[Data pulled from a collection]
# # # # # # #
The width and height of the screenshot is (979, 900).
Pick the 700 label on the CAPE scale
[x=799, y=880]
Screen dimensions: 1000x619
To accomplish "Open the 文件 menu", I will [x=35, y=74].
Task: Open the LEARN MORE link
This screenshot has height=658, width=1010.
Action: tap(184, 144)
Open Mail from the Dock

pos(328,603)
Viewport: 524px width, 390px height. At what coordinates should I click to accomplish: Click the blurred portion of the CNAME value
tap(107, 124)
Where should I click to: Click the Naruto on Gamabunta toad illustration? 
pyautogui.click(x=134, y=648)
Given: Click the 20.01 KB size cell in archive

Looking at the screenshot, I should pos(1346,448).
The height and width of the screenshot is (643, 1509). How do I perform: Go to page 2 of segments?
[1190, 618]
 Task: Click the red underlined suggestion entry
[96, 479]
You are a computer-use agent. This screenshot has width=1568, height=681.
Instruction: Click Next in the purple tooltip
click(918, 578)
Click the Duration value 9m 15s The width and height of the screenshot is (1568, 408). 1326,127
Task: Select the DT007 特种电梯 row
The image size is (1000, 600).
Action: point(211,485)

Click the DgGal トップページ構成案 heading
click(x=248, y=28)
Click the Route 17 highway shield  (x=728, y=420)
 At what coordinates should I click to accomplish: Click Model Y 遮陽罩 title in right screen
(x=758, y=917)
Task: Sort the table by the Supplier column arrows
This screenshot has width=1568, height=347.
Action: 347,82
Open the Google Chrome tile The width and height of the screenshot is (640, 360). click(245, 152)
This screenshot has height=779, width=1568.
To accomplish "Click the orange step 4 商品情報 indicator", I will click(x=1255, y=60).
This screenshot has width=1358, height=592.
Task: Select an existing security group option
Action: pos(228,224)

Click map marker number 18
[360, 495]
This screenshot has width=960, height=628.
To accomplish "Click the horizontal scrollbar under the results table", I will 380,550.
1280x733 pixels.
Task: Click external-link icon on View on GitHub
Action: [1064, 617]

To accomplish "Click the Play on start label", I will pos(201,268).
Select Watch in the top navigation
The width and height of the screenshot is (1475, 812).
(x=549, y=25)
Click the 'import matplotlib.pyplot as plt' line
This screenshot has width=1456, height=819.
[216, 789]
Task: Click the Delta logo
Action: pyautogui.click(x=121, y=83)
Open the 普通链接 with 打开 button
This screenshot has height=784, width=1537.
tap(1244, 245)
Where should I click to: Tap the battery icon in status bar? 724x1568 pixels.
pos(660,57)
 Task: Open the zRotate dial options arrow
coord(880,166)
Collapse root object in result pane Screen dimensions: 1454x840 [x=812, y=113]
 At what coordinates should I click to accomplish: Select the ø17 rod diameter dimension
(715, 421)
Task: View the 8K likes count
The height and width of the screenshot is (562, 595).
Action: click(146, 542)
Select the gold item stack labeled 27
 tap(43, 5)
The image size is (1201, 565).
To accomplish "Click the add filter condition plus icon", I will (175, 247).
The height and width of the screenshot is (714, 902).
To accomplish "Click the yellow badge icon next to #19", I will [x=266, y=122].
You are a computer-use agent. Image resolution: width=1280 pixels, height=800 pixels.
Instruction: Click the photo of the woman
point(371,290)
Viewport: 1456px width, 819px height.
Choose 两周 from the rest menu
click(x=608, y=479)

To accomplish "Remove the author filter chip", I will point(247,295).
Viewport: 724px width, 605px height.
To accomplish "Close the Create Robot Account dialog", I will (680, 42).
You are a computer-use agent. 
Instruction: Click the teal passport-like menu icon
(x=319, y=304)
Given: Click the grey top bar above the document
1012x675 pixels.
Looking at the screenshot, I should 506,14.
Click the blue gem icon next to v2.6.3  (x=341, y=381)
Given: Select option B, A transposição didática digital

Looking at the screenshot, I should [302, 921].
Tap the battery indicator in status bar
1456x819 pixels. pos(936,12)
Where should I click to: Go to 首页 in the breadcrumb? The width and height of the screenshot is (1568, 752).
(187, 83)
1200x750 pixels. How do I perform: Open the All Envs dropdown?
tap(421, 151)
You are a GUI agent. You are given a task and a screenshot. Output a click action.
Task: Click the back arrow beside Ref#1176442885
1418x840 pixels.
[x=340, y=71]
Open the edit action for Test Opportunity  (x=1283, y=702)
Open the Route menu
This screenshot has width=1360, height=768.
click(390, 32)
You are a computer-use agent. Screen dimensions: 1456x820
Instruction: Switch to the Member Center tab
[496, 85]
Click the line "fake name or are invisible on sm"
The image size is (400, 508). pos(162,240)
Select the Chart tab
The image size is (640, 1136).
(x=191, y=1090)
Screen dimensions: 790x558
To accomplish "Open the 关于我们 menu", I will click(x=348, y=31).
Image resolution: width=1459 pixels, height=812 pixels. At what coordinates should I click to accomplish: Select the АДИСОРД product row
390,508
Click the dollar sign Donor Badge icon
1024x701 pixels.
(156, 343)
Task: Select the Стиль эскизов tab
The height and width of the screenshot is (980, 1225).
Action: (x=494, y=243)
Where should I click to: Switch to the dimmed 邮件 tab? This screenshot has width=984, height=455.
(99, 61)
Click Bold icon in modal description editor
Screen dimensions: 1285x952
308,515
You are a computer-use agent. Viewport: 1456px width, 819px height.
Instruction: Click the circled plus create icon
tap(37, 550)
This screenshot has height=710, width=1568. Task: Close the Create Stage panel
# # # # # # #
#### Short task
Reproduce every one of the items above word for word.

#### Correct response
The width and height of the screenshot is (979, 900).
Pick the 700 label on the CAPE scale
[x=799, y=880]
Screen dimensions: 1000x619
To accomplish "Open the 文件 menu", I will [x=35, y=74].
Task: Open the LEARN MORE link
This screenshot has height=658, width=1010.
Action: tap(184, 144)
Open Mail from the Dock

pos(328,603)
Viewport: 524px width, 390px height. At what coordinates should I click to accomplish: Click the blurred portion of the CNAME value
tap(107, 124)
Where should I click to: Click the Naruto on Gamabunta toad illustration? 
pyautogui.click(x=134, y=648)
Given: Click the 20.01 KB size cell in archive

Looking at the screenshot, I should pos(1346,448).
The height and width of the screenshot is (643, 1509). How do I perform: Go to page 2 of segments?
[1190, 618]
 Task: Click the red underlined suggestion entry
[96, 479]
You are a computer-use agent. This screenshot has width=1568, height=681.
Instruction: Click Next in the purple tooltip
click(918, 578)
Click the Duration value 9m 15s The width and height of the screenshot is (1568, 408). 1326,127
Task: Select the DT007 特种电梯 row
The image size is (1000, 600).
Action: point(211,485)

Click the DgGal トップページ構成案 heading
click(x=248, y=28)
Click the Route 17 highway shield  (x=728, y=420)
 At what coordinates should I click to accomplish: Click Model Y 遮陽罩 title in right screen
(x=758, y=917)
Task: Sort the table by the Supplier column arrows
This screenshot has width=1568, height=347.
Action: 347,82
Open the Google Chrome tile The width and height of the screenshot is (640, 360). click(245, 152)
This screenshot has height=779, width=1568.
To accomplish "Click the orange step 4 商品情報 indicator", I will click(x=1255, y=60).
This screenshot has width=1358, height=592.
Task: Select an existing security group option
Action: pos(228,224)

Click map marker number 18
[360, 495]
This screenshot has width=960, height=628.
To accomplish "Click the horizontal scrollbar under the results table", I will 380,550.
1280x733 pixels.
Task: Click external-link icon on View on GitHub
Action: [1064, 617]

To accomplish "Click the Play on start label", I will pos(201,268).
Select Watch in the top navigation
The width and height of the screenshot is (1475, 812).
(x=549, y=25)
Click the 'import matplotlib.pyplot as plt' line
This screenshot has width=1456, height=819.
[216, 789]
Task: Click the Delta logo
Action: pyautogui.click(x=121, y=83)
Open the 普通链接 with 打开 button
This screenshot has height=784, width=1537.
tap(1244, 245)
Where should I click to: Tap the battery icon in status bar? 724x1568 pixels.
pos(660,57)
 Task: Open the zRotate dial options arrow
coord(880,166)
Collapse root object in result pane Screen dimensions: 1454x840 [x=812, y=113]
 At what coordinates should I click to accomplish: Select the ø17 rod diameter dimension
(715, 421)
Task: View the 8K likes count
The height and width of the screenshot is (562, 595).
Action: click(146, 542)
Select the gold item stack labeled 27
 tap(43, 5)
The image size is (1201, 565).
To accomplish "Click the add filter condition plus icon", I will (175, 247).
The height and width of the screenshot is (714, 902).
To accomplish "Click the yellow badge icon next to #19", I will [x=266, y=122].
You are a computer-use agent. Image resolution: width=1280 pixels, height=800 pixels.
Instruction: Click the photo of the woman
point(371,290)
Viewport: 1456px width, 819px height.
Choose 两周 from the rest menu
click(x=608, y=479)

To accomplish "Remove the author filter chip", I will point(247,295).
Viewport: 724px width, 605px height.
To accomplish "Close the Create Robot Account dialog", I will (680, 42).
You are a computer-use agent. 
Instruction: Click the teal passport-like menu icon
(x=319, y=304)
Given: Click the grey top bar above the document
1012x675 pixels.
Looking at the screenshot, I should 506,14.
Click the blue gem icon next to v2.6.3  (x=341, y=381)
Given: Select option B, A transposição didática digital

Looking at the screenshot, I should [302, 921].
Tap the battery indicator in status bar
1456x819 pixels. pos(936,12)
Where should I click to: Go to 首页 in the breadcrumb? The width and height of the screenshot is (1568, 752).
(187, 83)
1200x750 pixels. How do I perform: Open the All Envs dropdown?
tap(421, 151)
You are a GUI agent. You are given a task and a screenshot. Output a click action.
Task: Click the back arrow beside Ref#1176442885
1418x840 pixels.
[x=340, y=71]
Open the edit action for Test Opportunity  (x=1283, y=702)
Open the Route menu
This screenshot has width=1360, height=768.
click(390, 32)
You are a computer-use agent. Screen dimensions: 1456x820
Instruction: Switch to the Member Center tab
[496, 85]
Click the line "fake name or are invisible on sm"
The image size is (400, 508). pos(162,240)
Select the Chart tab
The image size is (640, 1136).
(x=191, y=1090)
Screen dimensions: 790x558
To accomplish "Open the 关于我们 menu", I will click(x=348, y=31).
Image resolution: width=1459 pixels, height=812 pixels. At what coordinates should I click to accomplish: Select the АДИСОРД product row
390,508
Click the dollar sign Donor Badge icon
1024x701 pixels.
(156, 343)
Task: Select the Стиль эскизов tab
The height and width of the screenshot is (980, 1225).
Action: (x=494, y=243)
Where should I click to: Switch to the dimmed 邮件 tab? This screenshot has width=984, height=455.
(99, 61)
Click Bold icon in modal description editor
Screen dimensions: 1285x952
308,515
You are a computer-use agent. Viewport: 1456px width, 819px height.
Instruction: Click the circled plus create icon
tap(37, 550)
This screenshot has height=710, width=1568. Task: Close the Create Stage panel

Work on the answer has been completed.